1933
Mondadori crea la collana Medusa.
L'approdo internazionale: la Medusa
Erano quelli gli anni dell'autarchia culturale imposta dal regime fascista. Un periodo in cui le proposte di narrativa straniera furono decimate dai ripetuti divieti di tradurre scrittori inglesi, americani, francesi e persino tedeschi, se antinazisti.
Nonostante le restrizioni alle pubblicazioni Mondadori riesce comunque a creare la collana Medusa, caratterizzata dal fatto di essere aperta alle opere dei grandi autori della narrativa straniera contemporanea. Con la specificità però che le edizioni dovevano essere pubblicate in simultanea con gli originali.
Il primo volume della collana Medusa a vedere la luce, nel 1933, fu Il grande amico di Henri Alain-Fournier. Formato oblungo, ma ugualmente elegante e maneggevole; pagina compatta e ben marginata, numerazione centrale in basso. La scelta della Medusa come emblema della collana fu di Enrico Piceni, mentre Bruno Angoletta mitigò l'iconografia della mostruosa creatura, che pietrificava chiunque la fissasse. La testina stilizzata, con le ali che spuntavano dalla capigliatura, che da allora avrebbe fatto da sigillo a centinaia di titoli divenne parte integrante della copertina bianca e verde bordata di nero. La Medusa rappresentò così un'innovazione grafica, ma non solo.

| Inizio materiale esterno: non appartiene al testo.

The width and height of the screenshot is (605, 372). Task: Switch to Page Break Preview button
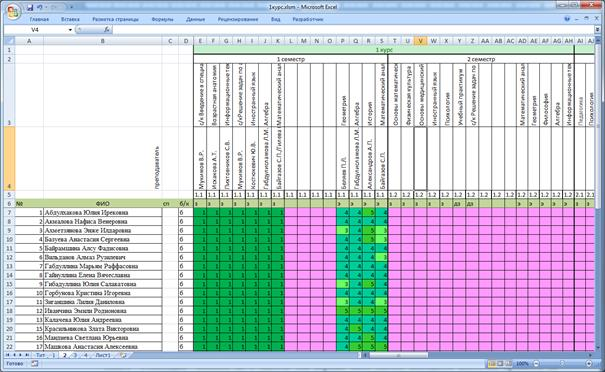508,364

Infatti, furono soprattutto i libri pubblicati a fare la differenza. Ancella dell'inglese Galsworthy, insignito del premio Nobel, esaurì le 5mila copie della prima edizione e ne ebbe altre quattro. Le storie di Giacobbe, primo volume della trilogia di Giuseppe e i suoi fratelli di Thomas Mann, Narciso e Boccadoro di Herman Hesse e tanti altri che furono pubblicati fino al 1971, anno di cessazione della collana.
Basti dire che nei due anni dalla creazione di Medusa vennero pubblicati 45 titoli, seguiti da un'altra quindicina l'anno successivo. Seguì un decennio di successi che aprì la strada ad alcune delle collane letterarie italiane più importanti, tra cui i Classici italiani.
La Medusa, inoltre, diede il via in Italia anche a una serie di nuove forme di professionalità, soprattutto a quella dei traduttori, che vide protagonisti scrittori del calibro di Cesare Pavese e Corrado Alvaro. Una figura professionale di responsabilità visto che toccava a loro, ove necessario, tagliare parti di testo o adattarle nei passaggi a maggiore rischio.